The Justice Department notified Gov. Pat McCrory in a letter
Wednesday that the state’s House Bill 2, which restricts
transgender bathroom access and has become a flashpoint in the
LGBT rights fight, violates sections of the 1964 Civil Rights
Act. It gave the state until Monday to "remedy" the violations.

On Thursday, House Speaker Tim Moore said legislators would not
meet the federal government’s deadline.

“We will take no action by Monday,” Moore told the Raleigh News
& Observer. “That deadline will come and go. We don’t ever want
to lose any money, but we’re not going to get bullied by the
Obama administration to take action prior to Monday’s date.
That’s not how this works.”

In a statement, McCrory said he would review the letter to
determine the state’s next steps. “The Obama administration has
not only staked out its position for North Carolina, but for all
states, universities and most employers in the U.S.” McCrory
said. “The right and expectation of privacy in one of the most
private areas of our personal lives is now in jeopardy.”

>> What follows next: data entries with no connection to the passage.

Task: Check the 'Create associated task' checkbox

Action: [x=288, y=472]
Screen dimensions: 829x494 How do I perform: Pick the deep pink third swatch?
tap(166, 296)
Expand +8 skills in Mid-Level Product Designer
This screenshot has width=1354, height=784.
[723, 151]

Other Republican leaders also reacted strongly against the
letter. Phil Berger, the president pro tempore of the North
Carolina Senate, called the letter “a gross overreach by the
Obama Justice Department that deserves to be struck down in
federal court.”

The Justice Department has several options, experts say. The
Civil Rights Division can apply for a federal court order that
will require compliance, putting the case in the hands of a
federal judge. It could also start initiating action to limit
the distribution of federal funds. Last year, the Department of
Education gave North Carolina $4.3 billion for public
kindergartens, schools and colleges.

“This sets up a battle between the state and the federal
government,” said Jane R. Wettach, a professor of law at Duke
University, a private university in Durham, N.C. “Our state
officials are saying that this is federal government overreach,
but the federal government has the power, certainly over federal
funds.”

There is no recent precedent for the federal government
threatening to withdraw public education funds over a state law,
although federal agencies have threatened to exert sanctions on
some school districts to change their transgender restroom
policies.

In November, federal education officials found a high school
district in Palatine, Ill., violated Title IX antidiscrimination
laws by not allowing a transgender student who identifies as a
girl full access to the girls’ locker room. The school
eventually backed down. Yet on Wednesday, a group of families
filed a federal lawsuit against the U.S. Department of
Education, the Department of Justice and the school district,
alleging that their actions "trample students' privacy" rights
and create an "intimidating and hostile environment" for female
students.

The North Carolina standoff has echoes of the federal
government’s battle with states over desegregation more than
half a century ago, Wettach said. For about 10 years, school
systems across the South refused to follow the landmark 1954
Brown vs. Board of Education court order that they desegregate –
until the federal government threatened to cut off education
funds.

“There is a precedent for the federal government holding the
purse strings and saying, “Unless you follow our interpretation
of civil rights, you won’t get your money,” she said.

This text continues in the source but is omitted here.